# Need help finding parts for old sears craftsman!



## Tom320 (Nov 6, 2014)

Hi, I'm having a dilemma finding a few parts for my snowblower. Model number is 536.918900. It's a 32" 8hp sears craftsman. I am in need of a belt cover and cover for the carb and air filter housing. Not exactly sure what is suppose to be on this thing, but I went on sears website and of course none of the parts are available anymore. I really need to get this thing together so I can sell it, so any help would be greatly appreciated! 
Thanks
Tom


----------



## micah68kj (Oct 8, 2011)

There have been a few guys on here who have fabbed their own carb and belt covers out of thin metal and rivets. Or els you might try some long established repair shops in your area. Sometimes they have a "bone yard" of old machines.

Oh. Welcome to the forum.


----------



## UNDERTAKER (Dec 30, 2013)

if it has one of those tecumsapart engines on it. some one here has a thread on selling off parts.
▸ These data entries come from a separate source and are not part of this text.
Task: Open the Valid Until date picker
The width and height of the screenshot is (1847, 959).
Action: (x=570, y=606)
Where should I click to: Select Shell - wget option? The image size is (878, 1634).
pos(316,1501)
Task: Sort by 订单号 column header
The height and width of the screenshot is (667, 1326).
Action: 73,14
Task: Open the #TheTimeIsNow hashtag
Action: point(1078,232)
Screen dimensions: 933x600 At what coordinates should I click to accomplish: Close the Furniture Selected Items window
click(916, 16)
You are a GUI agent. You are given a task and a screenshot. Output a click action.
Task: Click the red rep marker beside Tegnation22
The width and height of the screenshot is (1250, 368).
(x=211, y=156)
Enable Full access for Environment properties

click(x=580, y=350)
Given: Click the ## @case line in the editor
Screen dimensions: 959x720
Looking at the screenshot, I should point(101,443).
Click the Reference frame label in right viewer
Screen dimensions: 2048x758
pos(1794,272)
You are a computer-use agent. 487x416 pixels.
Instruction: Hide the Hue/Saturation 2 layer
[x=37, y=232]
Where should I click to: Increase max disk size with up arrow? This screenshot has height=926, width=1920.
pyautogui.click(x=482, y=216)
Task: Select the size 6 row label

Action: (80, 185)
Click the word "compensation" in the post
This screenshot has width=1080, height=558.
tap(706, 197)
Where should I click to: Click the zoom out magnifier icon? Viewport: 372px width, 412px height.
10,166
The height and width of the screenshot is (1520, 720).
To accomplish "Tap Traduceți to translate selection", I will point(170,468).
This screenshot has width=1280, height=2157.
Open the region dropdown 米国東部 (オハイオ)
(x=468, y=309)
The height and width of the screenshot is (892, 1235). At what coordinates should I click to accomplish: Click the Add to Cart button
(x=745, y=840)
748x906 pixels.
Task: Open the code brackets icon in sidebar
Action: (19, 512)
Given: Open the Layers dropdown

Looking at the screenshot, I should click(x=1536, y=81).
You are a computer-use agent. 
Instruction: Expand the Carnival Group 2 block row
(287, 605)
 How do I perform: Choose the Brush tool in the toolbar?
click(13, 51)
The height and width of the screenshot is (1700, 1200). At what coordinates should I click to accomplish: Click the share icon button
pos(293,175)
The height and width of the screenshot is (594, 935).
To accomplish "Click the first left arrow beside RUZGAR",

ALOHA to the forms.


----------



## Kiss4aFrog (Nov 3, 2013)

Welcome to the forum Tom320


----------



## awg1983 (Oct 27, 2013)

i have the cover for the carb off a 8hp tec


----------



## awg1983 (Oct 27, 2013)

email me i can send a picture [email protected]


----------



## greatwhitebuffalo (Feb 11, 2014)

if you have the part numbers, you can key them into Ebay and you may find some of that stuff. Or type in Craftsman Snowblower and see what comes up on Ebay. I found a ton of stuff for older machines on Ebay.


----------